What are the legal requirements that affect your shredding timeline? The newest and most topical is GDPR. Basically, people’s names, dates of birth and other personal information are protected and cannot be stored without good reason. What constitutes a good reason? That depends on the document, but it normally relates to statutes of limitations on potential legal action and data that may be relevant for an audit or for tax reasons.
Revenue & Tax
The Revenue requires you to keep certain records for tax purposes. The records need to be clear and concise and must confirm any information contained in your tax returns. This includes what the Revenue refers to as ‘linking documents’, i.e., anything that can be used to calculate tax. The retention period for these documents is six years. Some examples are:
- Receipts for expenses
- Receipts for purchases
- Sales invoices
- Nominal Ledgers
- Accounting books
All businesses store information about their employees. This includes highly sensitive information such as PPS numbers. It is therefore essential to get the balance right between retaining the information you need and properly disposing of that which you don’t need.
For example, in the event that a former employee files an unfair dismissal claim against you, it is your responsibility to produce the relevant records. Normally, an unfair dismissal claim must be filed within six months of the termination in question, but you may need the same records to defend a breach of contract claim, which can be filed up to seven years later.
Don’t forget that there can be an overlap between tax information and personnel files which fall under the retention period for other tax-related documents.

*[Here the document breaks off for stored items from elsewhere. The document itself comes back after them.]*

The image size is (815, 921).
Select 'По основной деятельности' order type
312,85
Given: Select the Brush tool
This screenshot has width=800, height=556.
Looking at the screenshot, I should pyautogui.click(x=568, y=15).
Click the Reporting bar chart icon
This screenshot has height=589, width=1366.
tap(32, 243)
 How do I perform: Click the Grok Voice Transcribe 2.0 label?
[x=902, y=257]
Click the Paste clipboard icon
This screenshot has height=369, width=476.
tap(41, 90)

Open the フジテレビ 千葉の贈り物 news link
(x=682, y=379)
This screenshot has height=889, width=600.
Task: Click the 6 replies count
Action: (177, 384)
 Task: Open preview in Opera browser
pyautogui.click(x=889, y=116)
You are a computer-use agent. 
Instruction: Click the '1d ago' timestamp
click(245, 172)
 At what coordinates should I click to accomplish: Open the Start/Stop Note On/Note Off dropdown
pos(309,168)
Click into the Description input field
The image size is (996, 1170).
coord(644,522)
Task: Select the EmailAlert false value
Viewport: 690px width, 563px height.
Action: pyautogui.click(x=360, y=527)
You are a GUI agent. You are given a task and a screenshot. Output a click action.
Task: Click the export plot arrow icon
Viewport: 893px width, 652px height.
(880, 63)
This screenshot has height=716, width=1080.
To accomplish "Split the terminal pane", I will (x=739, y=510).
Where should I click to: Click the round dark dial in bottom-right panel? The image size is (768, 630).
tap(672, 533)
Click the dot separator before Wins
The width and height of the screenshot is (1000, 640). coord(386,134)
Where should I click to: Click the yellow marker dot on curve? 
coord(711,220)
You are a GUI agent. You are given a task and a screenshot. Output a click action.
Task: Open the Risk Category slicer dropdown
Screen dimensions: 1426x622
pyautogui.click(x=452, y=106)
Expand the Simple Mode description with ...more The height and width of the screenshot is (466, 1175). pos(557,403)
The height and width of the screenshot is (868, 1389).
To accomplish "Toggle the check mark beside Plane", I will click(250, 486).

- Employee working time records: 3 years
- Records of annual leave, public holiday leave etc: 3 years
- Employee tax information: 6 years
- Recruitment records: 1 year for unsuccessful candidates and the entire period of retention + 7 years for successful candidates
- Records of health and safety incidents: 10 years
What to Shred Immediately
At Pulp, we recommend a shred-all policy. In other words, you should shred every unneeded document as soon as possible. This is the best way to keep your office neat and tidy, fulfil your legal obligations and avoid any problems in the future. Thankfully, there are many types of documents that you can shred directly after their initial use.
- Paid bills
- Bank statements
- Cancelled cheques
- Miscellaneous correspondence
Remember to use your best judgement and never shred anything that you have used to calculate your taxes.
What to Keep Indefinitely
Some records are simply too important to shred, regardless of the amount of time they have been retained. These include but are not limited to:
- Lease agreements
- Internal company documents such as minutes for board meetings
What Documents to Shred and When
Regardless of the retention period of your documents, the best way to shred them properly and efficiently is to bring in a specialist like Pulp. This will eliminate the risk of data breaches and ensure that the whole process is as smooth as possible. Give us a call today to find out how Pulp can get your shredding timeline on track.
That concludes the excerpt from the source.